Somewhere in the fall, we’ll start with a crowdfunding action to fund a bee palace on campus. On the other side of the campus we will have a park with berry bushes and fruit trees and we think bees have a perfect spot there, pollinating all the fruit that will grow, they’re not dangerous and they are good for the environment.
Also, we’re about to start a research that will investigate how the Social Development Goals are included in our education, as a university, so that’s a big project. The team will have the first meeting in a week. Our idea is just to see where are the focus points of EUR or of the different schools, if you look at the SDGs. This is also helpful in making the students aware that if they choose a certain master programme, they can focus on a certain goal or if they take a course on econometrics and think it’s boring, connecting it to a goal on the global agenda can make it more relevant and motivate the student. Every school can focus on certain SDGs and eventually, we can connect and cover all of them.
How are you helping research?
For now, we intend to link research to what we’re doing and give researchers the opportunity to use the campus as a playground. A concrete experiment is that we’re working with researchers with a social and psychology track. We are designing a number of nudging actions and measuring results. Nudging is a very interesting technique, where you seduce people to make a more sustainable choice, for example by offering a weekly special at the food facilities and making it a healthy special, instead of the Dutch croquette or a hamburger. People look at the healthy special because it’s like 20 cents cheaper than the unsustainable alternative and that’s how you encourage them to choose the more healthy instead of telling them that “eating meat is bad for you!”, because then they get a bit defensive and focus on the negative.
You can use this technique with food choices, but also recycling or waste sorting or using less materials etc. Therefore, the students will set up the design for an experiment, the sustainability hub will do a campaign, we will measure afterwards, and then they will use the inputs in their theses. In addition, this is exciting, it will help the campus, the environment here, but it will also help their research. We will start this in September and hopefully other people will be inspired to do the same and test their own ideas.
How would you sum up what the Erasmus Sustainability Hub does?

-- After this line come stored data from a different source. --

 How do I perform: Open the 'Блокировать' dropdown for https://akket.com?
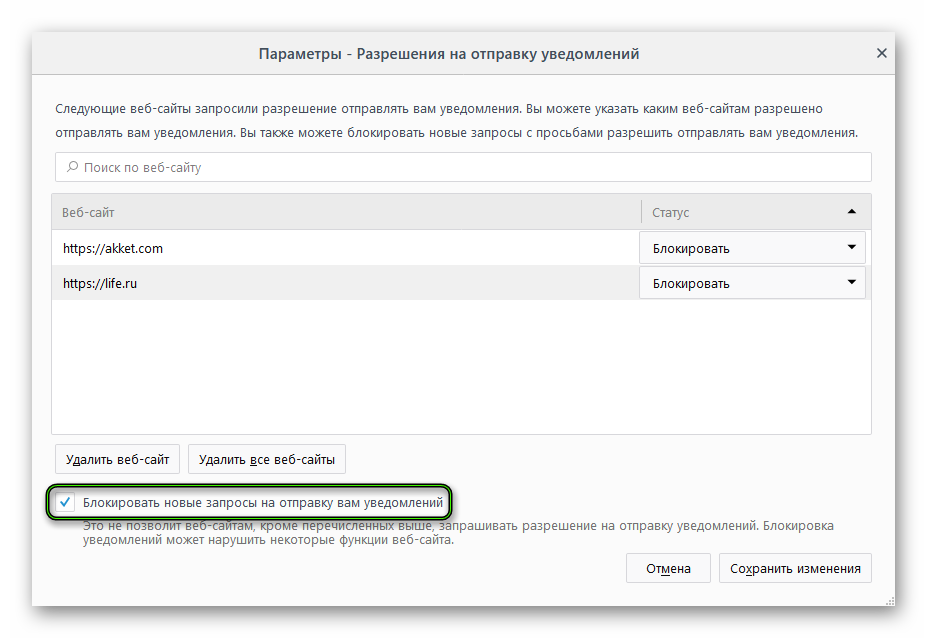coord(752,248)
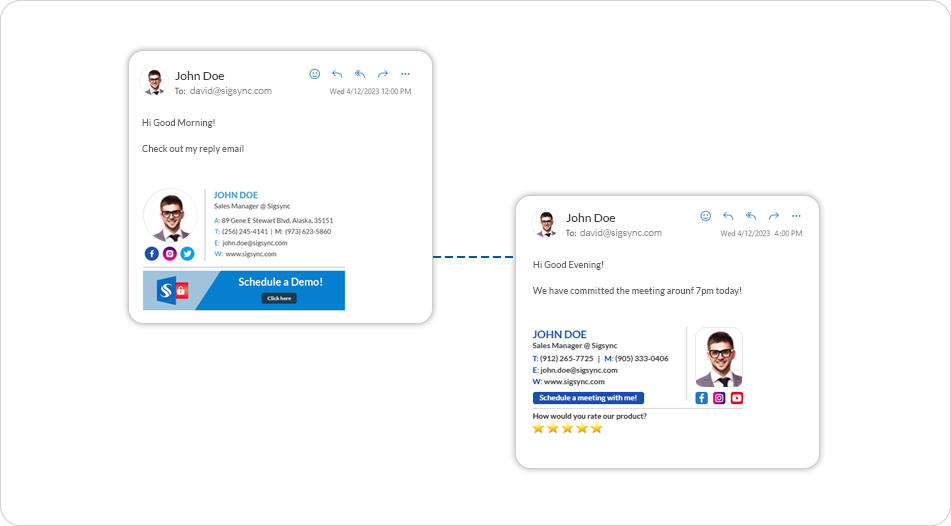Click Reply arrow in the Good Morning email
The image size is (951, 526).
pos(337,74)
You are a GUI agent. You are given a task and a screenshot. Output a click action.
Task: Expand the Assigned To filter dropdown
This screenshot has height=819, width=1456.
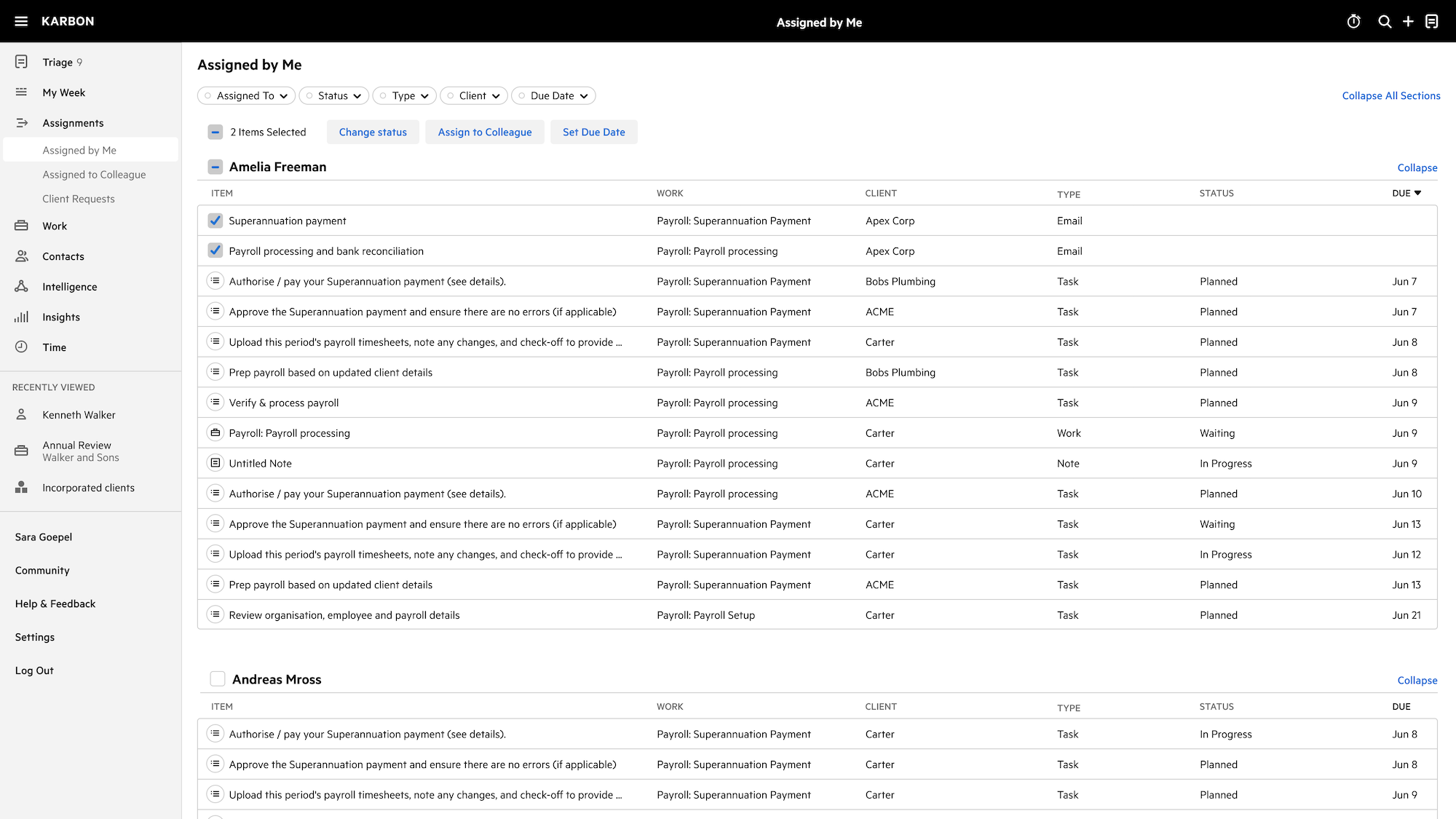point(246,95)
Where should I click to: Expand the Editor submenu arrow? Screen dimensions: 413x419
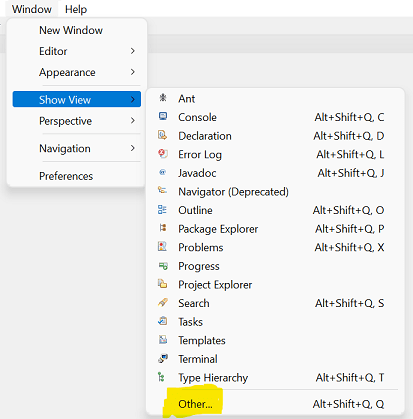tap(133, 51)
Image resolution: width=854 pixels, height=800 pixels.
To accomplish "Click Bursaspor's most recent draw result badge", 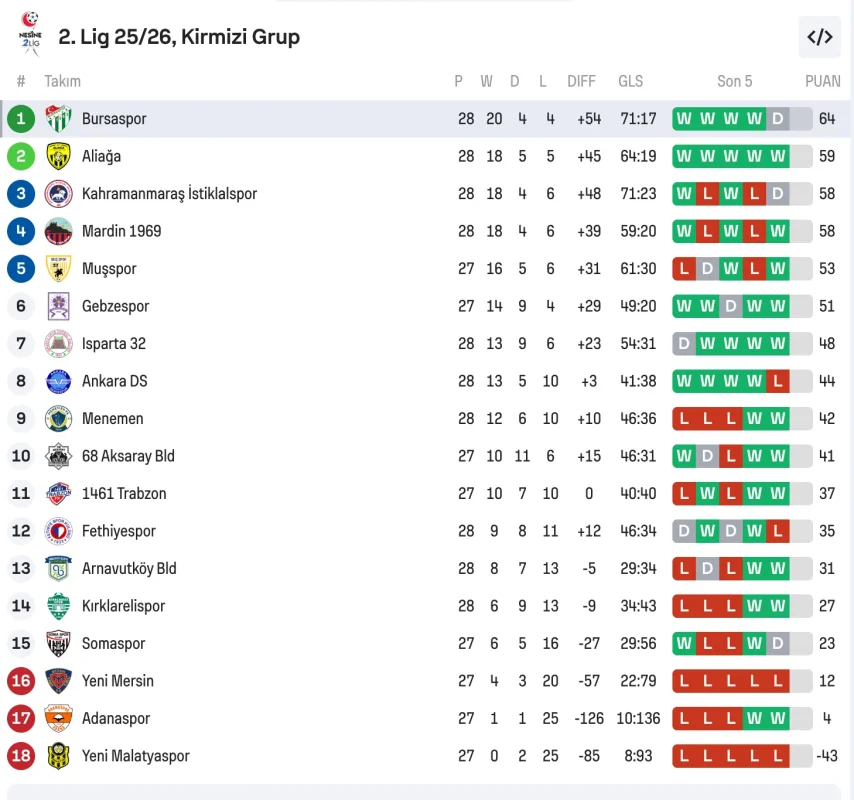I will click(777, 119).
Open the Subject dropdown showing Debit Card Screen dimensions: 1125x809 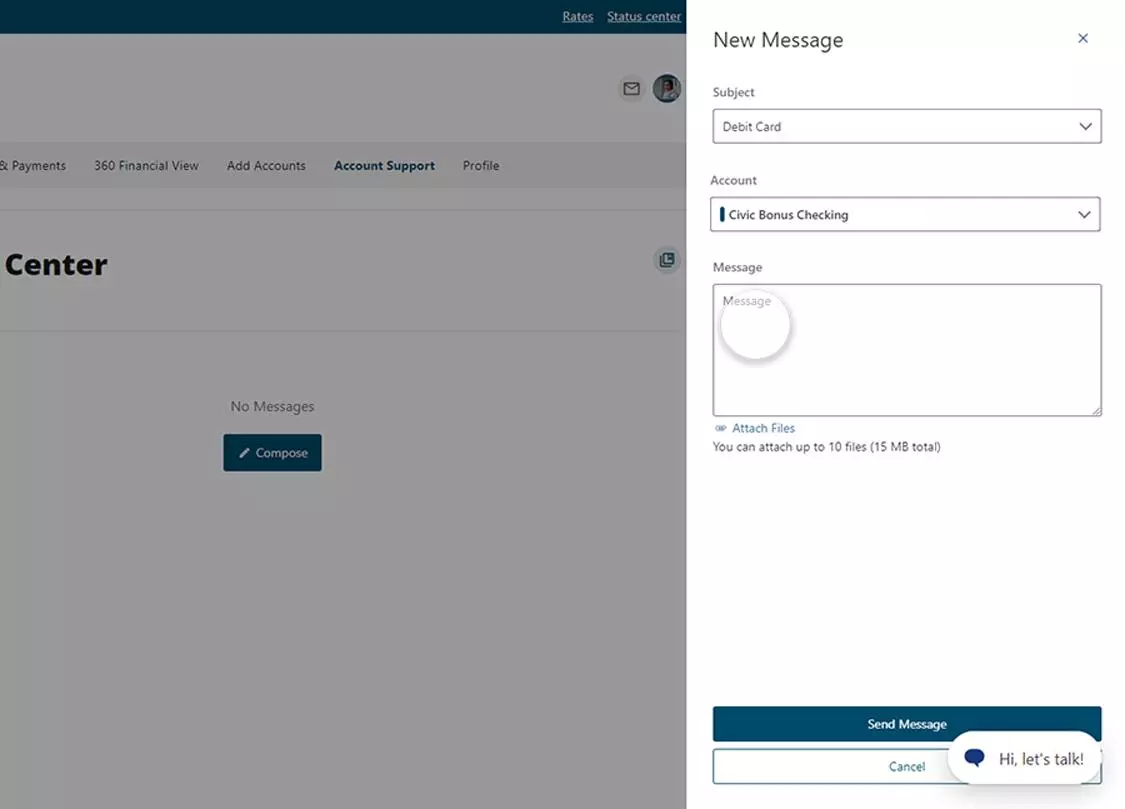coord(906,126)
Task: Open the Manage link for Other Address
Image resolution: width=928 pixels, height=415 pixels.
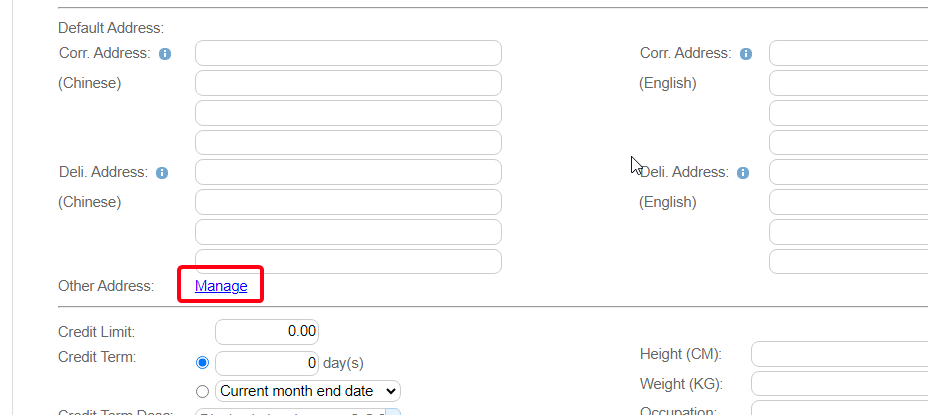Action: click(221, 286)
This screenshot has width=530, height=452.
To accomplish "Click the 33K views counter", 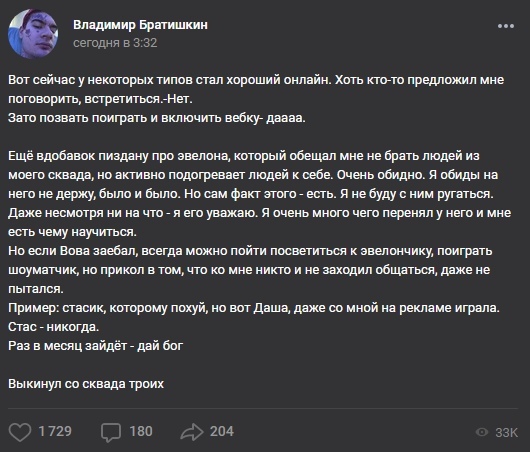I will pyautogui.click(x=506, y=432).
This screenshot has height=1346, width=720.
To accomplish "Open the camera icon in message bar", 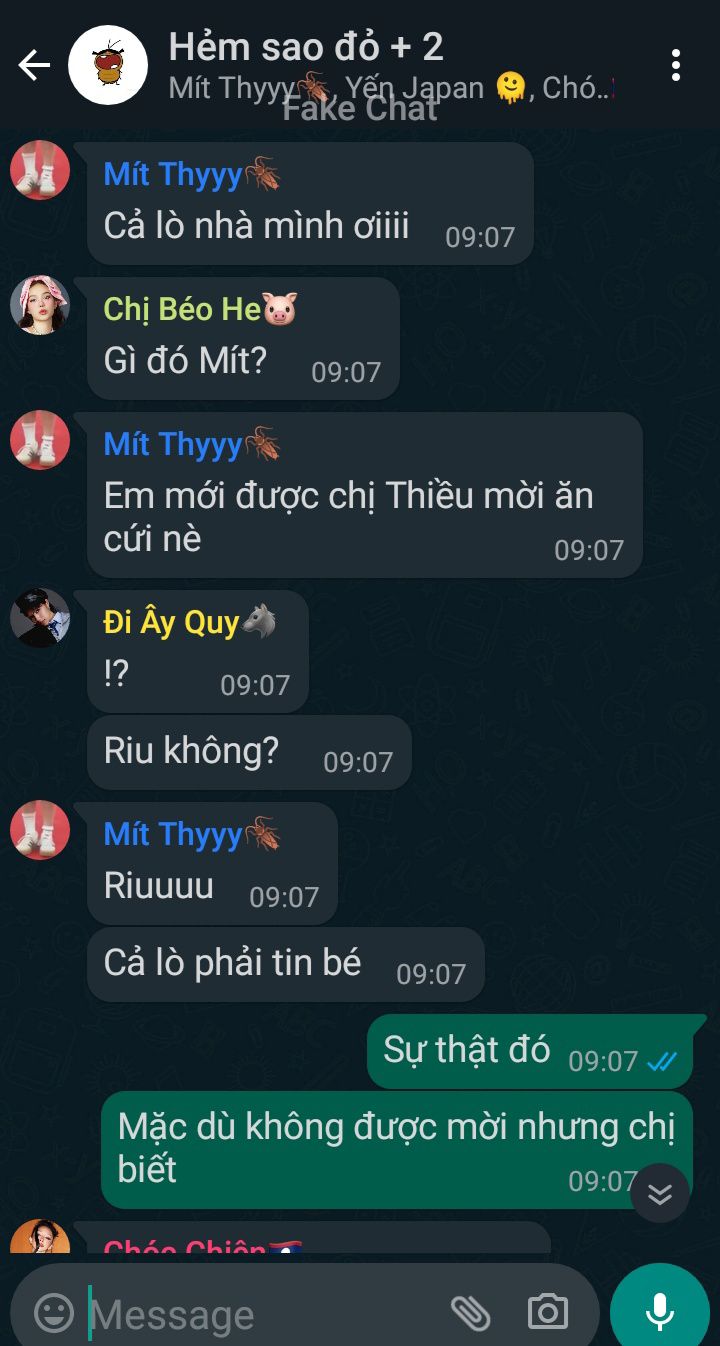I will pos(547,1312).
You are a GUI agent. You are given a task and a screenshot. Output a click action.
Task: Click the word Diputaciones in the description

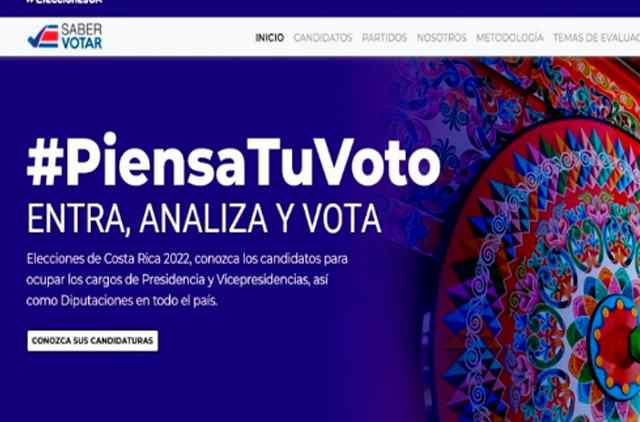coord(97,301)
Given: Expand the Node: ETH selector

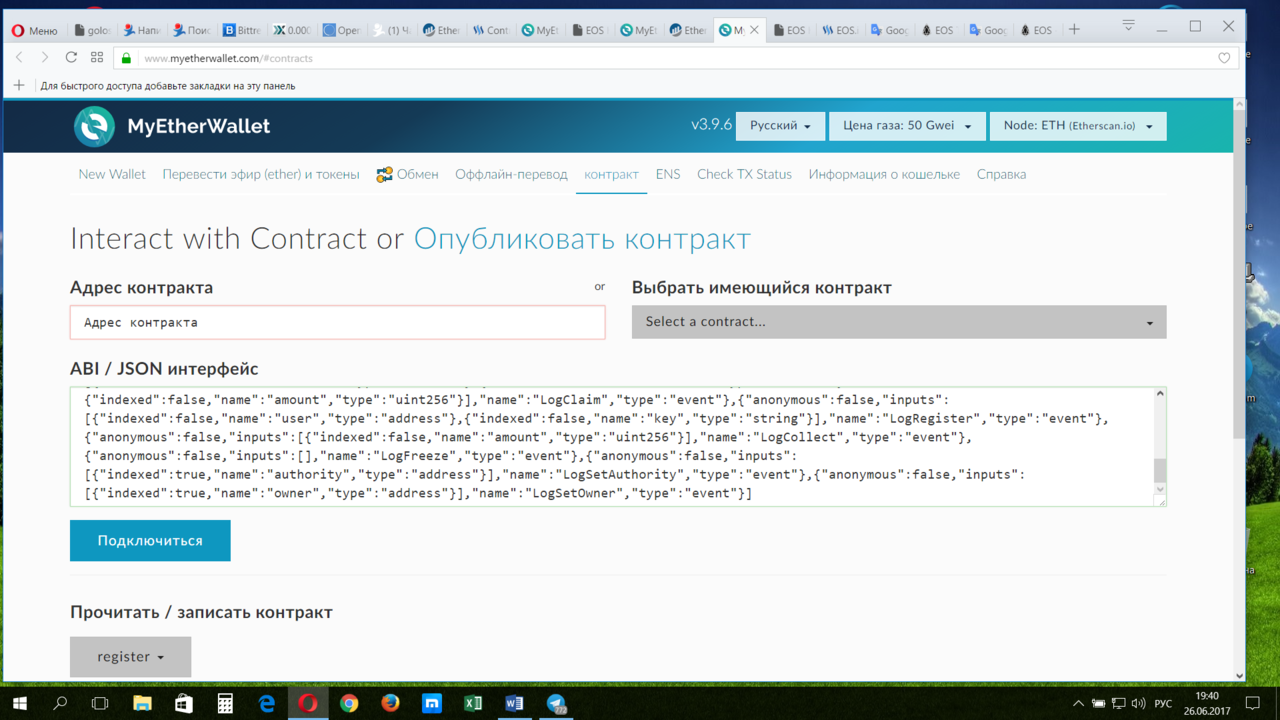Looking at the screenshot, I should [1077, 126].
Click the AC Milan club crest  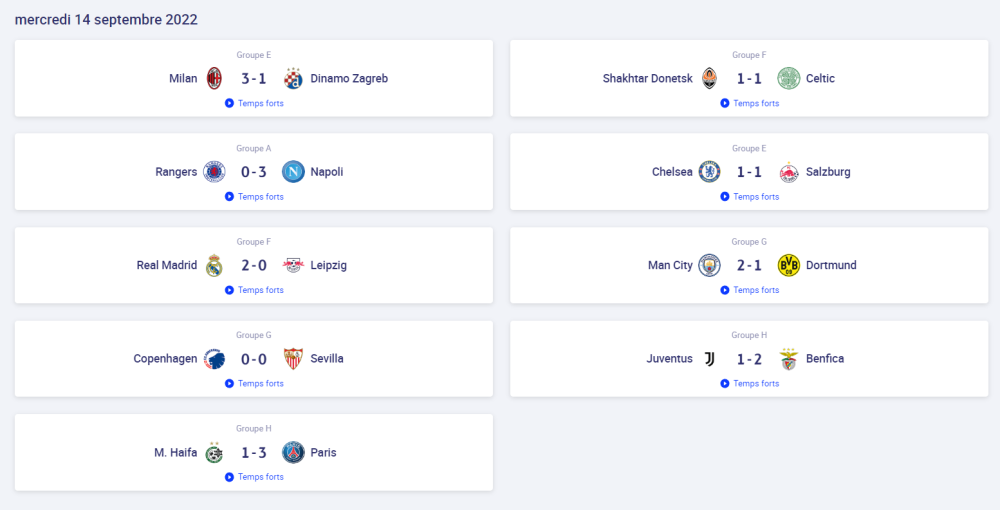coord(214,78)
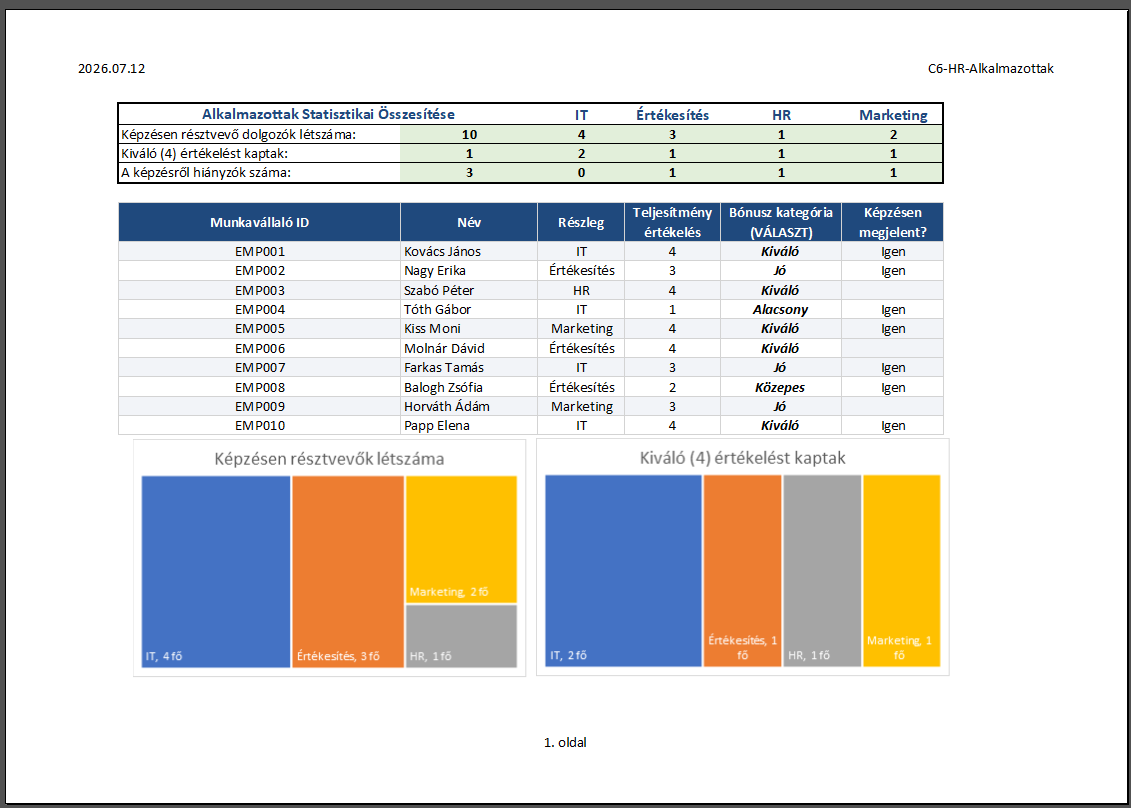Click the blue IT, 4 fő treemap block
Screen dimensions: 1131x808
point(216,571)
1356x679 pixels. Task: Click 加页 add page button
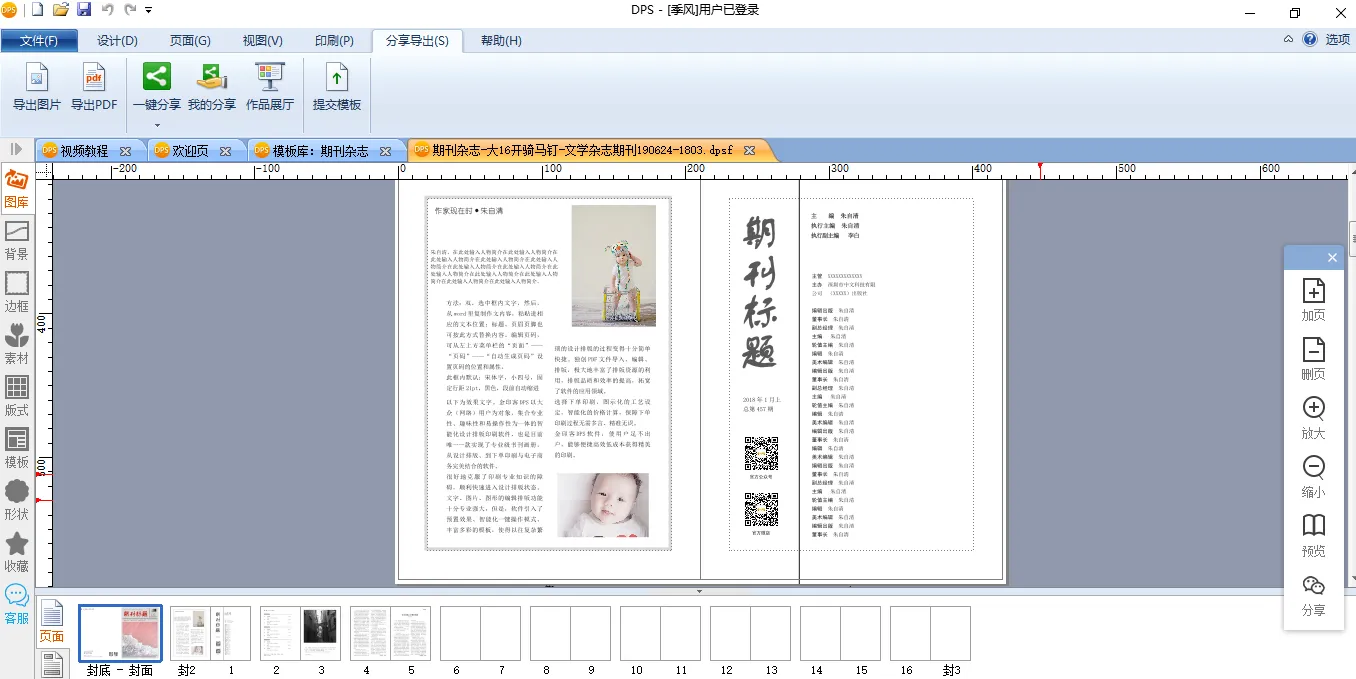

I think that every little thing counts and there’s this saying I think summarizes also what the Erasmus Sustainability Hub does: “Attitude follows action”. If you just start with actions, the attitude change will follow. You create a new normal, a new standard, by adjusting actions. At the ESH, we’re action oriented, we try a million things, so we’re open to all new suggestions from people who want to contribute. It doesn’t matter if they have one hour spare time or 10 or 1 hour a month or they just want to give us the idea and we see how we develop it, that’s alright.